De ces mauvaises actions la
peine de mort est la pire. Et que n’a-t-on pas vu, même dans notre
siècle, et sans sortir des tribunaux ordinaires et des délits
communs ! Le 20 avril 1849, une servante, Sarah Thomas, une fille
de dix-sept ans, fut exécutée à Bristol pour avoir, dans un moment de
colère, tué d’un coup de bûche sa maîtresse qui la battait. La
condamnée ne voulait pas mourir. Il fallut sept hommes pour la traîner
au gibet. On la pendit de force. Au moment où on lui passait le noeud
coulant, le bourreau lui demanda si elle avait quelque chose à faire
dire à son père. Elle interrompit son râle pour répondre : oui,
oui, dites-lui que je l’aime. Au commencement du siècle,
sous George III, à Londres, trois enfants de la classe des ragged (déguenillés)
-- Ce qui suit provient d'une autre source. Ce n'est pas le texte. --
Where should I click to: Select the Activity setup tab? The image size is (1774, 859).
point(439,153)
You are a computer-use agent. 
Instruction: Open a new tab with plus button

furent condamnés à mort pour vol. Le plus âgé, le Newgate
Calendar constate le fait, n’avait pas quatorze ans. Les trois
enfants furent pendus.

Quelle idée les hommes se
font-ils donc du meurtre ? Quoi ! en habit, je ne puis
tuer ; en robe je le puis ! comme la soutane de Richelieu, la
toge couvre tout ! Vindicte publique ? Ah ! je vous en
prie, ne me vengez pas ! Meurtre, meurtre ! vous dis-je. Hors
le cas de légitime défense entendu dans son sens le plus étroit (car,
une fois votre agresseur blessé par vous et tombé, vous lui devez
secours), est-ce que l’homicide est jamais permis ? est-ce que ce
qui est interdit à l’individu est permis à la collection ? Le
bourreau, voilà une sinistre espèce d’assassin ! l’assassin
officiel, l’assassin patenté, entretenu, renté, mandé à certains
jours, travaillant en public, tuant au soleil, ayant pour engins
« les bois de justice », reconnu assassin de l’état ! l’assassin
fonctionnaire, l’assassin qui a un logement dans la loi, l’assassin
au nom de tous ! Il a ma procuration et la vôtre, pour tuer. Il
étrangle ou égorge, puis frappe sur l’épaule de la société, et
lui dit : Je travaille pour toi, paye-moi. Il est l’assassin cum
privilegio legis, l’assassin dont l’assassinat est décrété par le
législateur, délibéré par le juré, ordonné par le juge, consenti
par le prêtre, gardé par le soldat, contemplé par le peuple. Il est l’assassin
qui a parfois pour lui l’assassiné ; car j’ai discuté, moi
qui parle, avec un condamné à mort appelé Marquis, qui était en
théorie partisan de la peine de mort ; de même que, deux ans
avant un procès célèbre, j’ai discuté avec un magistrat nommé
Teste qui était partisan des peines infamantes. Que la civilisation y
songe, elle répond du bourreau. Ah ! vous haïssez l’assassinat
jusqu’à tuer l’assassin ; moi je hais le meurtre jusqu’à
vous empêcher de devenir meurtrier. Tous contre un, la puissance
sociale condensée en guillotine, la force collective employée à une
agonie, quoi de plus odieux ? Un homme tué par un homme effraye la
pensée, un homme tué par les hommes la consterne.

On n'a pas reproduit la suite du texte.